Besides formatting, later microcodes would not load entire images as they were. Instead, they would cut strips or blocks out of a larger image and use only that chunk at a time. That doesn't usually add much overhead though since it's basically DMA.
From there, as each piece of geometry is drawn textures are applied. The combiner mode tells how this application occurs. Textures are applied in selected method and can be modified by the triangle's vertex color (precalculated lighting in this era) or vertex normal. Typically this isn't too painful except when transparency, lighting, and depth gets involved. At further distances mipmaps will be used instead of the base texture to ease this a little. I think there can be something like 7 or 9 levels of mipmaps; I don't recall from memory.
The bottleneck occurs here though, when rendering textured geometry factoring in lighting, transparency, and depth. There is a good way and a fast way, but no good fast way. This is handled differently by each ucode and focusing on a balance of ideal features while sacrificing others. Even overclocking isn't a cure-all. Simply put, you can not get any game to exceed the rate it can process this portion of the ucode without replacing the ucode and sacrificing something along the line.
Hi-Res Texture Mods on Console:
I mentioned this in the bit above, but the texture limitation has to do with the amount of a given texture loaded at a time, not the physical size of a texture. You can (and commercial titles did) programmicly subdivide images into parts which would be drawn seperately. So, the real limitation has to do with the way you generate your model and texture it--or more how the generated display list does this for you.
So, does that mean you can use a typical hi-res texture on console via hackery? It's more complicated than that ;*)Should
you use the typical hi-res texture on console?
The best any given image can be rendered is pixel-perfect. 1 pixel to 1 pixel displayed. For these purposes we'll assume a texture applied to a surface at a 100% scale--no perspective shifts or super/sub sizing. The typical mapping values allow a certain degree of fudge room, so you can have a depth of roughly 16 or so relative to the mapped coordinates under most rules. Beyond that further dpi will be excluded or merged. If either case occurs or you map a larger image to the same space, the hardware will either drop the additional depth or refer to a mipmap. So, you lose any gain.
This works with HLE emulators though since they are applying a texture at your computer's
dpi level, not that of the system video output. Maximum displayable depth will be higher. However, from within the system there is a display depth bottleneck--your video output.

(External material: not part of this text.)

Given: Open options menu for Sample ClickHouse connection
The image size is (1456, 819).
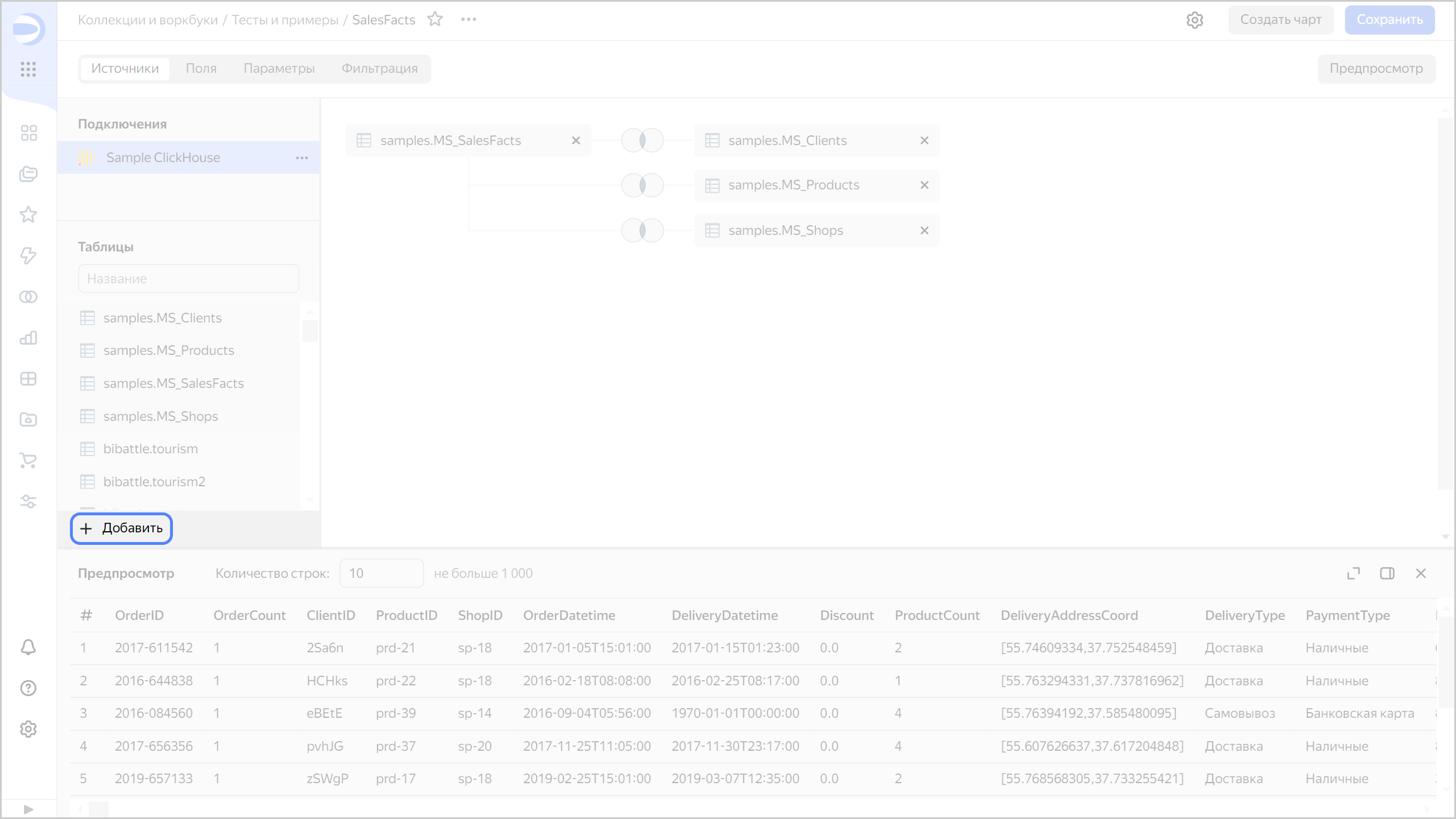Looking at the screenshot, I should click(x=301, y=158).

That doesn't mean you can't make improvements. Clarity
is the most important, and you can increase this by using multiple textures over the same surface. You're still working within the same constraints, but you're working closer to that displayable system dpi limit. Functionally a x2 or x4 size jump is the most that is practical.
Also, algorithms for scaling images have advanced some in this time. We have the capacity to create better small-scale images from larger source than was available at the time.
As a real-world example, the font used in AKI fighting titles is a 1bit font at a large size; 32x32 or 48x48 (I don't remember off-hand). They do rely on hardware post-processing, but this is mitigated by certain aspects of the font writer that are somewhat complicated. As a result, the displayed font is much clearer than other games which rely on a smaller size ia4 or ia8 source and it scales much better. Ironically, it is rendered worse than others by HLE graphics plugins since they read the source image and skip most post-processing.